Il valore aggiunto di avere servizi pubblici universali ed efficienti consiste nel fatto che con essi si può garantire l’accesso ai beni essenziali per tutta la popolazione, con un sistema di produzione e approvvigionamento che richiede minor consumo aggregato di energia e di risorse materiali, e che risponde a un maggior controllo democratico.

Ma come è possibile finanziare questi servizi? La risposta tradizionale è che per pagare i servizi pubblici sia necessaria prima una maggiore crescita del PIL: aumentare la produzione di beni o servizi (non necessari, o potenzialmente dannosi), quindi tassare i ricavi di quella produzione per finanziare la produzione pubblica di beni essenziali.

In realtà – afferma Hickel – non c’è motivo per cui la produzione pubblica debba fare affidamento sui finanziamenti della precedente produzione privata. Qualsiasi governo che abbia sufficiente sovranità monetaria può mobilitare direttamente la produzione pubblica, semplicemente emettendo finanziamenti pubblici per farlo. Come ha sottolineato Keynes: qualsiasi cosa possiamo effettivamente fare, in termini di capacità produttiva, possiamo pagarla (9). E quando si tratta di capacità produttiva, le economie ad alto reddito hanno già molto più del necessario.
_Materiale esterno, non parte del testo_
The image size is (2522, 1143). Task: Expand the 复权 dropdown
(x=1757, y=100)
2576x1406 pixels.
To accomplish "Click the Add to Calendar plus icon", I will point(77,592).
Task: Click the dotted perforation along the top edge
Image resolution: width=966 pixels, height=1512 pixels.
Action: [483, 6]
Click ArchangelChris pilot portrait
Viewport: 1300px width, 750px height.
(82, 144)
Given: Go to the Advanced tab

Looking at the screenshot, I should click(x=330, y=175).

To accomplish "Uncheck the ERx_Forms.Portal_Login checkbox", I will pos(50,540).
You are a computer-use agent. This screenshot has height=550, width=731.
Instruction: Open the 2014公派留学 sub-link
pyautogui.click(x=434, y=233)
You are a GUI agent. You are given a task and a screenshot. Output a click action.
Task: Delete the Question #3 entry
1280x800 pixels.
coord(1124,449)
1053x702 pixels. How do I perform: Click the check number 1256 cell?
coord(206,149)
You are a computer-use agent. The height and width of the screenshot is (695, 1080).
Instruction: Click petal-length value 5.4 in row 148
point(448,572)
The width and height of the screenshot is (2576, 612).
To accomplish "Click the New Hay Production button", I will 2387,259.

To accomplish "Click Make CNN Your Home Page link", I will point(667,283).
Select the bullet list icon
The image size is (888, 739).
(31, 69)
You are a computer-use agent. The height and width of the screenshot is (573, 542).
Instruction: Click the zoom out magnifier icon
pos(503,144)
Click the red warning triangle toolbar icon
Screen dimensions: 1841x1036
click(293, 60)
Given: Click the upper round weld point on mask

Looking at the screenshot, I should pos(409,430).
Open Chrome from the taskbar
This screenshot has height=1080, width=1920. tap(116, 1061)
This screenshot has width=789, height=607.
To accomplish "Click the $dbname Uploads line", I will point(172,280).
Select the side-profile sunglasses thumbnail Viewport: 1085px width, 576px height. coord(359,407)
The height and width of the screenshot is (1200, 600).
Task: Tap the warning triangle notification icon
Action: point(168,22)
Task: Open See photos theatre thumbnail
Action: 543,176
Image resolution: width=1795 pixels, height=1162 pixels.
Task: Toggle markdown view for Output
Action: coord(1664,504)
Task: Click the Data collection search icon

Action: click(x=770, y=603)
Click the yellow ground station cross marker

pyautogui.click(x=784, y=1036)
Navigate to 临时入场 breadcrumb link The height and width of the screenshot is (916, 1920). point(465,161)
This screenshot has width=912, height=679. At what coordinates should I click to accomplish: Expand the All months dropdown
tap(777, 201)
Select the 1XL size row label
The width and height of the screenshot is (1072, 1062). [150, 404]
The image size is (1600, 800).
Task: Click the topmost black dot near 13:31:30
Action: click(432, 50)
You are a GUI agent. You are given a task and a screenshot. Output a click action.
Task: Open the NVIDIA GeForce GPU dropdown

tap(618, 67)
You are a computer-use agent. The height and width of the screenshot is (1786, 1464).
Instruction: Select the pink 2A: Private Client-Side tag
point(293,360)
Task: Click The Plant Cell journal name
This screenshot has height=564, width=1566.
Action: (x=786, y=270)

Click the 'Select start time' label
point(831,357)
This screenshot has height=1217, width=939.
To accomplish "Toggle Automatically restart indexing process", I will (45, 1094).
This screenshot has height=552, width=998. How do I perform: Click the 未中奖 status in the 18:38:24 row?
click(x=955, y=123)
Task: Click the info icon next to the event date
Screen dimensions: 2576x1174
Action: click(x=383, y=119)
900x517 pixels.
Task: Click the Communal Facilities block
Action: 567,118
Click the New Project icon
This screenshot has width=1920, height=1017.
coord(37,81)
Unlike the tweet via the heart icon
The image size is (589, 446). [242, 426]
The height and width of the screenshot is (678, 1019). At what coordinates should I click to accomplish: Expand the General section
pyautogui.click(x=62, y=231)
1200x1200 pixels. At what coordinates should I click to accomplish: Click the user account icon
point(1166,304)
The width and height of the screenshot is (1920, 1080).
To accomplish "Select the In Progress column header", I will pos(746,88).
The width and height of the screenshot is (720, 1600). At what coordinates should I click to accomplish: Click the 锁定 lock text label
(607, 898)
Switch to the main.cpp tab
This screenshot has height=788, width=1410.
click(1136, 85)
Il dispiegamento della finanza pubblica sposta semplicemente l’uso di questa capacità dalle imprese al pubblico, dove può essere utilizzata per obiettivi sociali ed ecologici democraticamente ratificati, piuttosto che per l’accumulazione di capitale.

Hickel conclude affermando che il movimento ecologista globale dovrebbe fare proprie queste rivendicazioni che hanno il vantaggio di tenere contemporaneamente in considerazione i bisogni del pianeta e i bisogni concreti delle persone. Questo elemento  potrebbe rappresentare la chiave per una proficua alleanza tra movimento ecologista,  sindacati e classe lavoratrice, cosa che darebbe maggior forza alle richieste di tutti. Il settore sanitario, dal canto suo, non può non riconoscere il fatto che queste rivendicazioni ricalcano molto da vicino le raccomandazioni formulate ormai molto tempo fa – sebbene mai realmente realizzate – dalla commissione sui determinanti sociali di salute dell’OMS (10), mirate a ripianare le disuguaglianze in salute attraverso un’azione trasversale su tutti i principali determinanti di salute e un’equa ridistribuzione di denaro, risorse e potere. In questo senso il settore sanitario dovrebbe schierarsi a sua volta a fianco di questa alleanza, per sottoscrivere e sostenere le stesse identiche rivendicazioni.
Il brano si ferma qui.